Despite the Swiss nationality, MCCHURCH SOUNDROOM sound more English than continental as they copy and paste aspects of Jethro Tull flute oriented folk with hard blues rock that sounded like any old band of the era only with an ethnic percussive bombast. Lead singer Sandy McChurch (a guy) not only nails the Ian Anderson vocal style (at times but not always sounds like JT) but also worships his flautist abilities as well. While the album begins sounding like a long lost JT album, the album is more diverse and jams quite a bit with lengthy drum soloing (as on "Dream Of A Drummer") and psychedelic organ trippiness straight out of the 60s. In fact the album sounds like a long lost 60s archival release with a nonchalant approach to musical composition with lysergic mind trips popping in with studio effects and extended mind bending weirdness.

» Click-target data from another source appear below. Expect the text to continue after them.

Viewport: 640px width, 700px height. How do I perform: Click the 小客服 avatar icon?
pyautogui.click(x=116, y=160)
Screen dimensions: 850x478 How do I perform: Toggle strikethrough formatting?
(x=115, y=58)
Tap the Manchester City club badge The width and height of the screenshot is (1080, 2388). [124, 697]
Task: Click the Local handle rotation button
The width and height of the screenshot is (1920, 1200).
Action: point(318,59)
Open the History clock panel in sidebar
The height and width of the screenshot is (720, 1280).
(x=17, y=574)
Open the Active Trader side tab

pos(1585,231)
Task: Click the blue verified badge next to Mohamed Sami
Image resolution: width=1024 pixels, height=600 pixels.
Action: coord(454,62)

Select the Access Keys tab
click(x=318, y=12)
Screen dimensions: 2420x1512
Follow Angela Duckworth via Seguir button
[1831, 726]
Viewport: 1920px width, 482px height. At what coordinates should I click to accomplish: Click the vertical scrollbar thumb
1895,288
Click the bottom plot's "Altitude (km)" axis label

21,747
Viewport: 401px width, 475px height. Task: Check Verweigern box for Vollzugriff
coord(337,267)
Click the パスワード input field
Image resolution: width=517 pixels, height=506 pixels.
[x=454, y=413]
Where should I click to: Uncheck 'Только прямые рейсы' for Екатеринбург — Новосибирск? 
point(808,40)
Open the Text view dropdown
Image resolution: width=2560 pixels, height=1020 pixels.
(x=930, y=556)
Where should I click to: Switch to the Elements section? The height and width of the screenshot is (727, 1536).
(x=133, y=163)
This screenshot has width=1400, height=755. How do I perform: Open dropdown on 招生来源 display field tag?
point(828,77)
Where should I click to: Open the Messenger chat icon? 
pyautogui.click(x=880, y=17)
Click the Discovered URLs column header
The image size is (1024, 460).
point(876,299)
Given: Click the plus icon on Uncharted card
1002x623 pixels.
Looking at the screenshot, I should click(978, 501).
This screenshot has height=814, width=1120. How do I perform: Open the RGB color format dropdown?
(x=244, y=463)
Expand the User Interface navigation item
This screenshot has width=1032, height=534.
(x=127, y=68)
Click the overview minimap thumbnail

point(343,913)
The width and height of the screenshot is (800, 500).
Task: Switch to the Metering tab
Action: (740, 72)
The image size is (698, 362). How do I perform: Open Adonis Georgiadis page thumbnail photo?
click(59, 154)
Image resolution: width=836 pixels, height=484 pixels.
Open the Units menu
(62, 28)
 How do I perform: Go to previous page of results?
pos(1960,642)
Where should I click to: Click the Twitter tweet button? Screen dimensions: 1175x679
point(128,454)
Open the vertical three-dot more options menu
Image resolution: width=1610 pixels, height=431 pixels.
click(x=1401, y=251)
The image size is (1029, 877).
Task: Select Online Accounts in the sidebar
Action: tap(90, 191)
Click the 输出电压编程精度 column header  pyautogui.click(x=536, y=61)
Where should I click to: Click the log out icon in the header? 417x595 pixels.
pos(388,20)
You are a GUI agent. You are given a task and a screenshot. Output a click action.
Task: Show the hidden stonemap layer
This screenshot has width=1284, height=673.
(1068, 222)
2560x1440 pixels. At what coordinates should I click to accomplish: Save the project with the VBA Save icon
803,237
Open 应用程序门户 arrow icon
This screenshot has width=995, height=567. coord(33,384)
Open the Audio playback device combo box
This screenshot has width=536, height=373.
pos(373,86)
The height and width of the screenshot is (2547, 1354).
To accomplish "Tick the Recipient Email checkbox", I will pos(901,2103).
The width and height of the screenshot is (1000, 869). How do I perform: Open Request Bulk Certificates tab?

Weird indeed but not weird enough despite appearing on the German Pilz (Mushroom) label which hosted some of Kraut's most out there bands of the day including Anima, Wallenstein, Bröselmaschine, Flute & Voice and many others. MCCHURCH SOUNDROOM on the other hand sounds very much like an ordinary blues oriented rock band of the day that happened to pay extended tributes to the trippier parts of Led Zeppelin's "Whole Lotta Love." The music is very much based in a bluesy boogie rock with psychedelic organ frosting lacing it with Haight-Ashbury period psychedelia. While drummer Norbert Jud steals the show with his energetic and eclectic percussive styles, unfortunately the rest of the band is pretty standard for the latter end of the 60s. I think MCCHURCH SOUNDROOM didn't get the memo that prog rock was well underway at this point and DELUSION sounds a good two years behind the pack with only occasional detours into more creative progressive outings such as on "What Are You Doin'"

Despite the rather dated feel to the album, the extended jamming sessions that make up "Dream Of A Drummer" and "What Are You Doin'" do flesh out various moods that justify their lengthy meandering into the trip-o-sphere. Krautrock is a devilish beast with some of the most adventurous music in progressive rock having emerged within its confines, however MCCHURCH SOUNDROOM is one of those that played it a little to safe for my tastes. The compositions aren't melodic enough to inspire a killer hard rock based blues album and it's not nearly creative or adventurous enough to enter the true psychedelic bizarr-o-sphere either. DELUSION sits somewhere in between. Decent and non-offensive to the ears with nothing to really help it stand out from the burgeoning crowds of the era. It's apparent that the band had kernels of nascent creativity gestating as DELUSION rolls on but a sophomore album was never meant to be. Unfortunately, i love the album cover and preconception of what the album should've sounded like more than the album itself. Despite it all, it's not a bad listen either.